Es ist eine der grössten Tragödien des modernen Fussballs: Am 29. Mai 1985 sterben im Brüsseler Heysel-Stadion 39 Menschen. Nachdem Liverpool-Fans den neutralen Sektor gestürmt haben, bricht eine Massenpanik aus. Fans werden gegen eine Mauer gedrückt, niedergetrampelt. Als die Mauer zusammenbricht, begräbt sie weitere Menschen unter sich. 454 Zuschauer werden zum Teil schwer verletzt.
Pascal Delmoitiez (61) ist Fussballfan seit er ein Kind ist. Das Endspiel zwischen Liverpool und Juventus in Brüssel will er sich nicht entgehen lassen. Monatelang hat der Bankangestellte gespart, um sich ein Ticket zu kaufen.
«Es war grauenhaft, schrecklich»
Delmoitiez ist ein stattlicher Mann mit tiefer Stimme. Er redet wie ein Wasserfall, am liebsten über seinen Heimatklub Stade Brainois, wo Belgiens Superstar Eden Hazard gross geworden ist. Aber wenn er über jenen Abend im Mai 1985 spricht, dann wird seine Stimme plötzlich ganz leise und gerät ins Stocken. «Es war grauenhaft, schrecklich. Mir läuft es immer noch kalt den Rücken runter, wenn ich daran denke.»
Delmotiez steht in seiner Wohnung, wo er fast 2000 Fussballbücher und andere Fussballsouvenirs gehortet hat. Er greift ins Regal und holt ein schwarz-weiss Foto heraus. «Das bin ich.» Delmoitiez zeigt auf einen Mann mit Schnauz, der auf dem Rasen des Heysel-Stadions steht. Hinter ihm Menschen in Panik mit weitaufgerissenen Augen, die gegen einen Zaun gedrückt werden. «Es hätte auch mich treffen können. Zum Glück war ich in einem anderen Sektor.»
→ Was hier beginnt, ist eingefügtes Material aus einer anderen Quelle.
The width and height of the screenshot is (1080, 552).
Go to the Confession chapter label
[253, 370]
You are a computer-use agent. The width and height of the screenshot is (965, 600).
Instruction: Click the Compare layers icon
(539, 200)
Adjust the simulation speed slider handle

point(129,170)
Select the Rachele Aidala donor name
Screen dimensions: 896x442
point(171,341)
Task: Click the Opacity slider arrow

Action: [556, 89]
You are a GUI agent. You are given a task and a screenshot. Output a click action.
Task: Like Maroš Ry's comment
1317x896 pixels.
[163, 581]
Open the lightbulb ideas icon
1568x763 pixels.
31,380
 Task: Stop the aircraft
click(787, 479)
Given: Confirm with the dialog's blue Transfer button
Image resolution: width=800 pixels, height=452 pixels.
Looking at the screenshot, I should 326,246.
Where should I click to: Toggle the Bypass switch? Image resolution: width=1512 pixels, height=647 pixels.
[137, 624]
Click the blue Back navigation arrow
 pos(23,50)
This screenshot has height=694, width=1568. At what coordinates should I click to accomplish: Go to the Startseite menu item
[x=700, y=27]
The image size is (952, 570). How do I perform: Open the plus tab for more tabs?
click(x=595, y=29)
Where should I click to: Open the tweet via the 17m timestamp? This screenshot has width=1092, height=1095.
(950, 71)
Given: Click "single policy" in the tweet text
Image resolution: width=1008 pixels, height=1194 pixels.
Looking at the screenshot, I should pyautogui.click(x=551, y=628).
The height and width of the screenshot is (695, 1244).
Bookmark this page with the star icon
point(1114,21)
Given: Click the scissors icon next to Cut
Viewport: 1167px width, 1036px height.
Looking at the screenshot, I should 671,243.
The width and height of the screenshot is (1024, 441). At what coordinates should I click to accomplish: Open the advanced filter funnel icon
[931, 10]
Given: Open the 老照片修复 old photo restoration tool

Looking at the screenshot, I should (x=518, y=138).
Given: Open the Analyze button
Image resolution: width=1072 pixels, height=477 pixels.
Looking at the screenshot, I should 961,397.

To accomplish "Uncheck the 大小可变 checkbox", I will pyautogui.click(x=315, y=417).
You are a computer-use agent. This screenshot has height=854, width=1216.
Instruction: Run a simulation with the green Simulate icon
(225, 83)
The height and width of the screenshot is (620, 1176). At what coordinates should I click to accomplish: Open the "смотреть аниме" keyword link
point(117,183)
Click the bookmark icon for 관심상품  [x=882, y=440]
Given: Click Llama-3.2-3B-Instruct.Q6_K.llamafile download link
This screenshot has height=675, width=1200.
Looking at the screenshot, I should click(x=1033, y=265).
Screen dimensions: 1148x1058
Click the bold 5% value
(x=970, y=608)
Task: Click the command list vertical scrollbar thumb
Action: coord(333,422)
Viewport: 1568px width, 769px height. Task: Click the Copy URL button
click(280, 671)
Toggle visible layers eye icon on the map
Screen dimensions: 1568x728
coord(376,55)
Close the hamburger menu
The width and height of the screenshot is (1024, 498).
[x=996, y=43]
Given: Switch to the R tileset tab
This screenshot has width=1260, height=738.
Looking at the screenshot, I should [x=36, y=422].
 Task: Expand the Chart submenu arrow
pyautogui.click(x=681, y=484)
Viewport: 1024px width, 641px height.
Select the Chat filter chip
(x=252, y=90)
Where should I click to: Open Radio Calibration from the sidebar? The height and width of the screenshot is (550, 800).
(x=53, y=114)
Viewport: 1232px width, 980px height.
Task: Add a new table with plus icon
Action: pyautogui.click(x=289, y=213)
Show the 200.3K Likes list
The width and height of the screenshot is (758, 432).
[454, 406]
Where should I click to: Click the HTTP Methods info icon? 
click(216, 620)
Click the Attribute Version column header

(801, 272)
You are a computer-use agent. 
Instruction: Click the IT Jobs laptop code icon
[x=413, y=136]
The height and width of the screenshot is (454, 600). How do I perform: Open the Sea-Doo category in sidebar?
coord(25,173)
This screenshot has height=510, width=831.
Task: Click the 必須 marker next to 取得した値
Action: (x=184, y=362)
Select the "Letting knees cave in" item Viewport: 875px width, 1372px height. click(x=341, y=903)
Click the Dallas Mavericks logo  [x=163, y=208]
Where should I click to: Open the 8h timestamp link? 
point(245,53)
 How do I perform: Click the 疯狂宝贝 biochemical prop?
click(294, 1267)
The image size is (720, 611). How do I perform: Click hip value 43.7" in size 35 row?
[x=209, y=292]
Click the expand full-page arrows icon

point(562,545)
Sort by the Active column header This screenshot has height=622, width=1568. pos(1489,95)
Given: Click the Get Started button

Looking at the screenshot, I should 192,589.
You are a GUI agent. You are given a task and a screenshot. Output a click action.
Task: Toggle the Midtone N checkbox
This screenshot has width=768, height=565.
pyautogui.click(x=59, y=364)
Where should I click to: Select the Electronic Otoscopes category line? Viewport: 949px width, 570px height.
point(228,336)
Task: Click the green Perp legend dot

Delmoitiez ging an keine Spiele mehr
Monatelang schreckt Delmoitiez in der Nacht auf, weil ihn Albträume plagen. Jahrelang besucht er keine Profispiele mehr. Das will etwas heissen. Seit 1969 ist er Teammanager beim Amateurklub Stade Brainois. Genau drei Partien seines Klubs hat er seither verpasst:
Nach der Katastrophe wird das Stadion während neun Jahren kaum noch für Fussballspiele genutzt. 1994 wird es fast komplett neu gebaut und im August 1995 als König-Baudoin-Stadion wiedereröffnet.
Wenn Delmoitiez dort zu den Spielen der belgischen Nationalmannschaft geht, so wie am Donnerstagabend als die Belgier gegen Island spielen, dann hält er hinter der Haupttribüne kurz inne und liest ganz still die 39 Namen der Opfer, die dort auf der Gedenktafel stehen.